[[ Recorded data, beginning ]]

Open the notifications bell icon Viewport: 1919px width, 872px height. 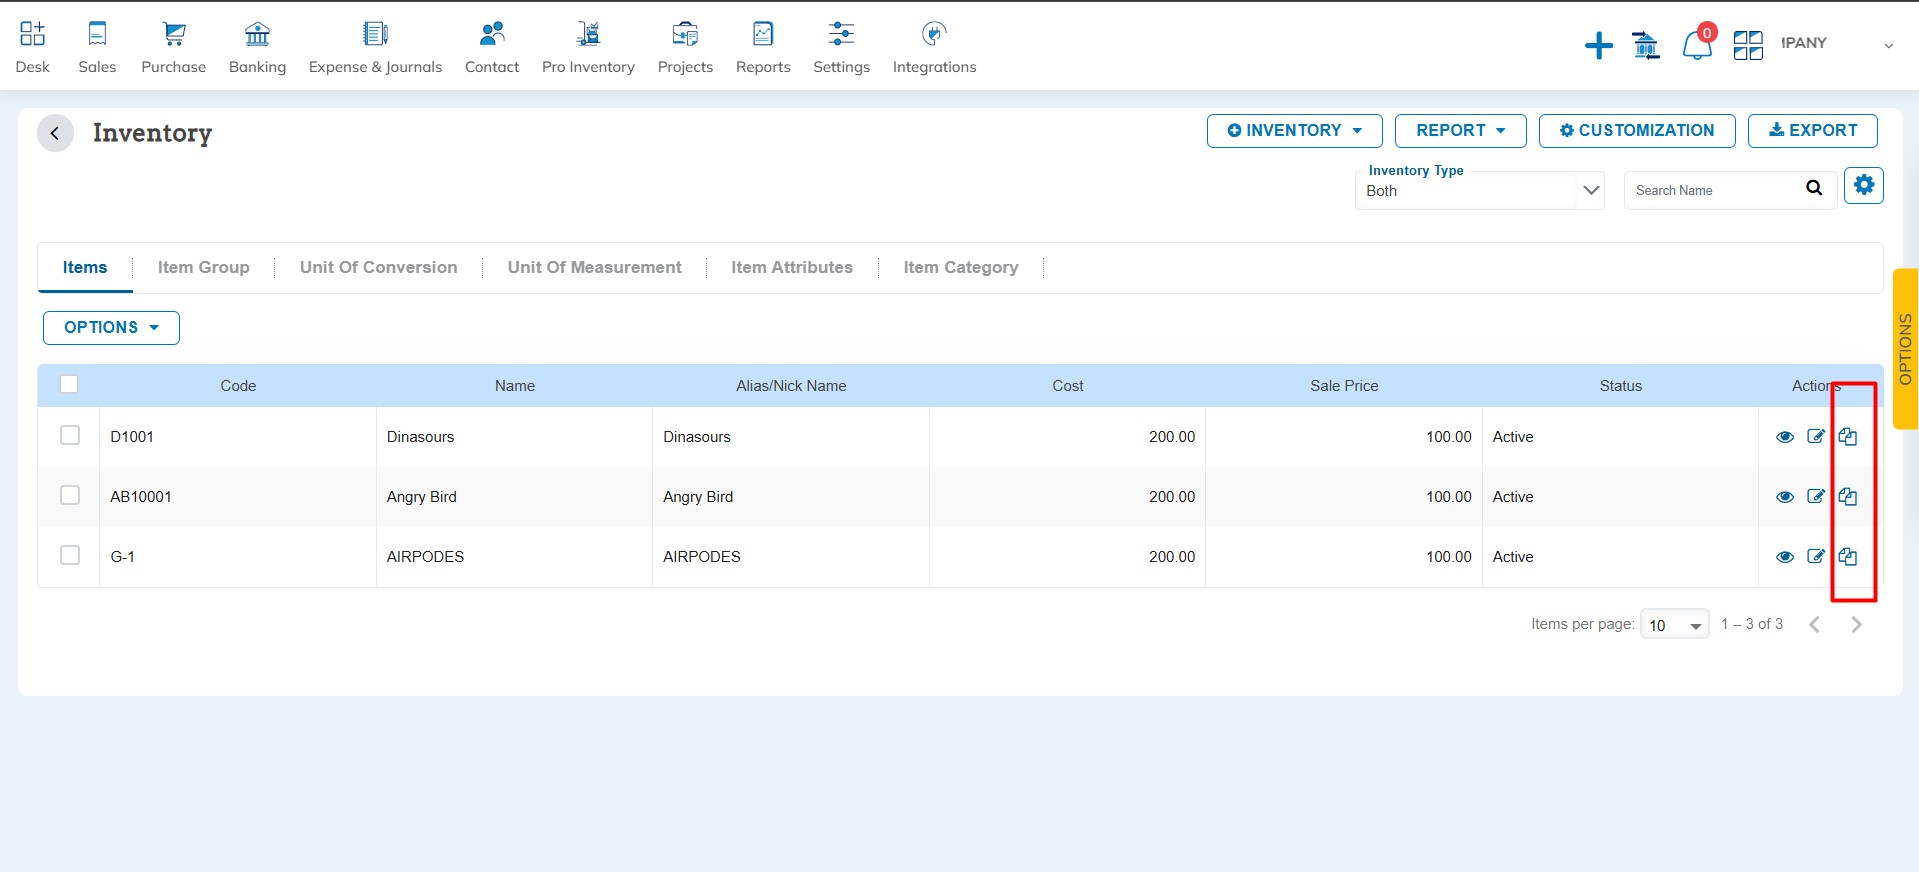pos(1697,45)
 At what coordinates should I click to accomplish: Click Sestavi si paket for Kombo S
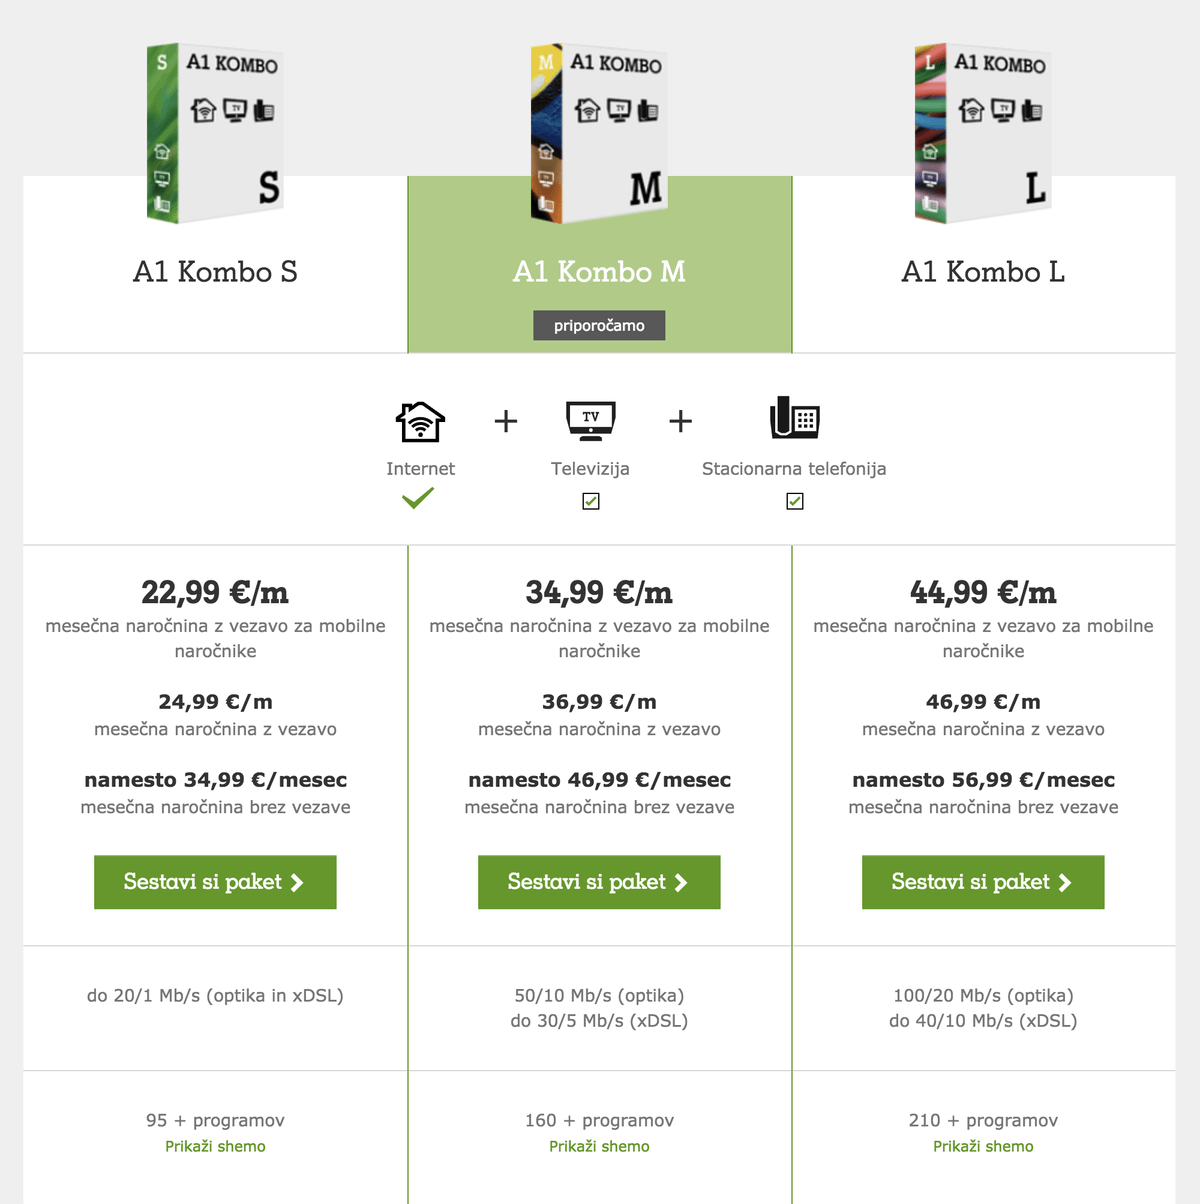click(215, 882)
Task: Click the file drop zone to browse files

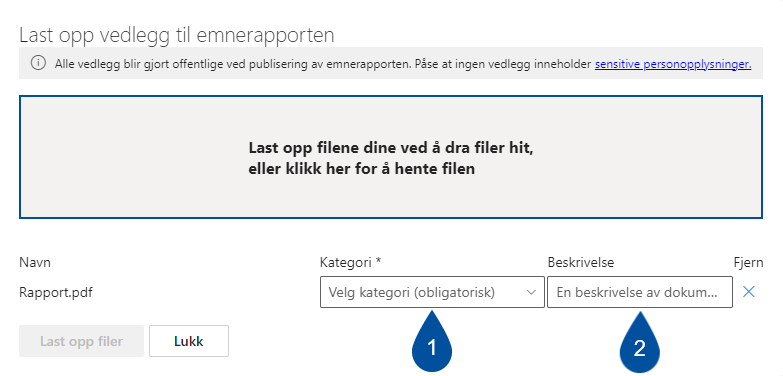Action: pos(391,157)
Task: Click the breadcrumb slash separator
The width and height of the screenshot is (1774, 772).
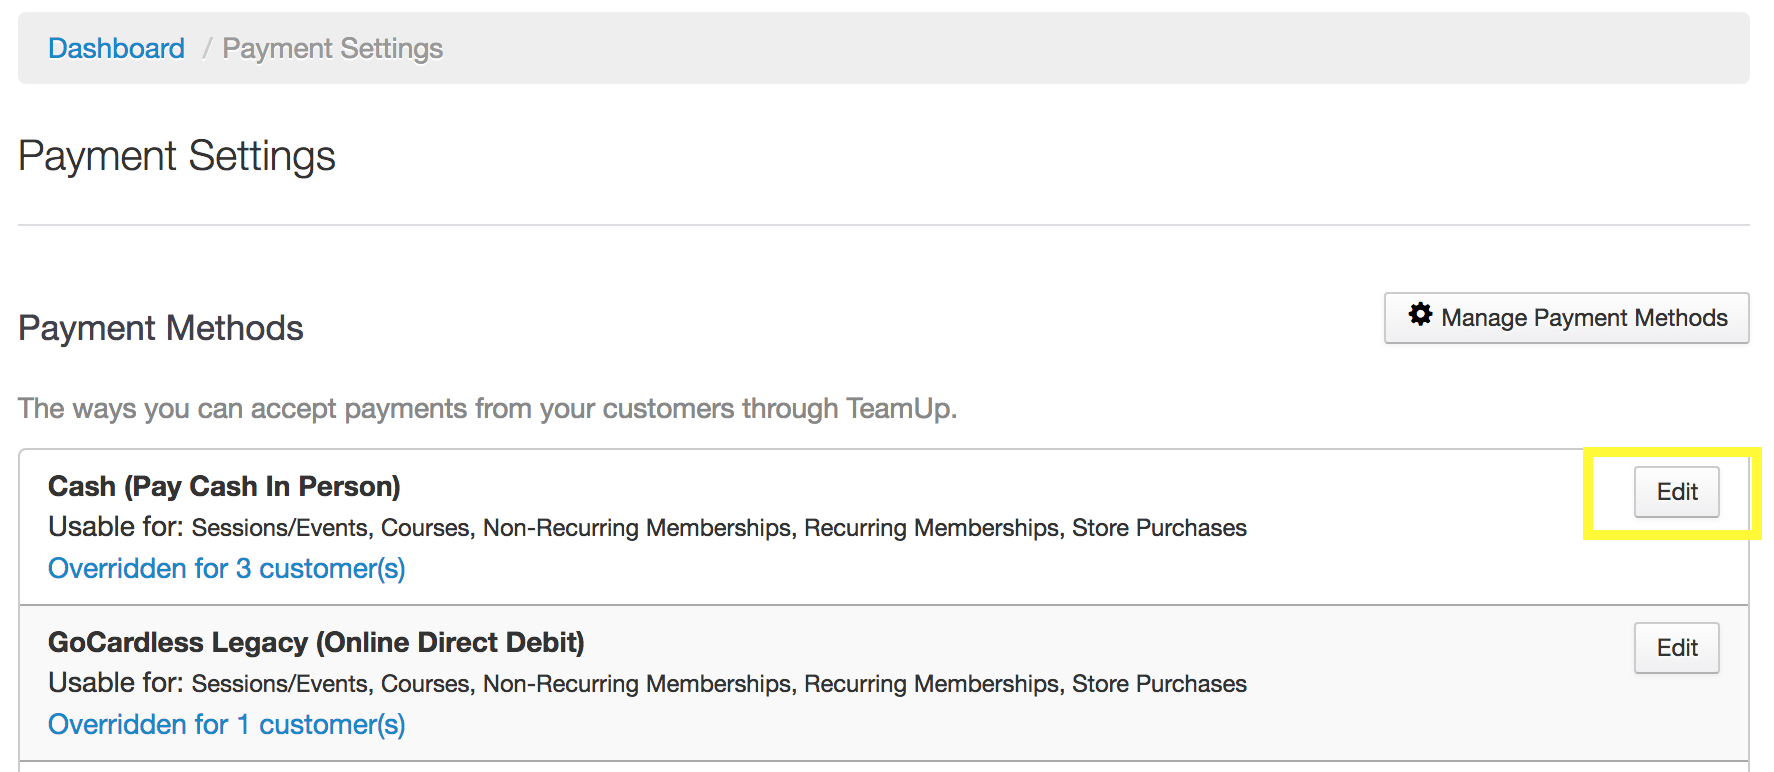Action: coord(206,48)
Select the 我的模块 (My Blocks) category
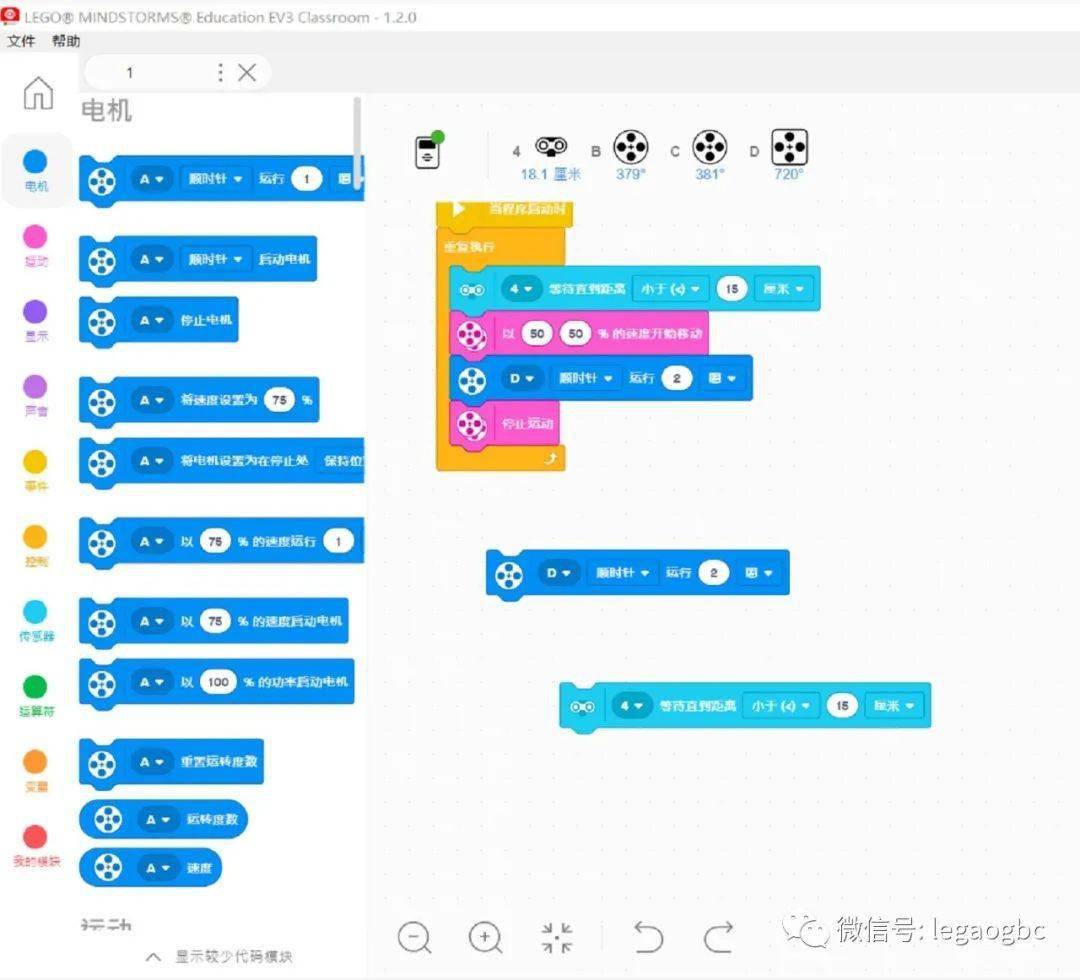Screen dimensions: 1080x980 (36, 845)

[[ Recorded data, end ]]

- [Instructions for the task]: Pictures are not part of the copy. Extract exactly the lines from the line containing "Task: Click the breadcrumb slash separator" through the final line of the entries above, both included.

- [Solved problem]:
Task: Click the breadcrumb slash separator
The width and height of the screenshot is (1774, 772).
Action: coord(206,48)
Select the 我的模块 (My Blocks) category
Screen dimensions: 1080x980 (36, 845)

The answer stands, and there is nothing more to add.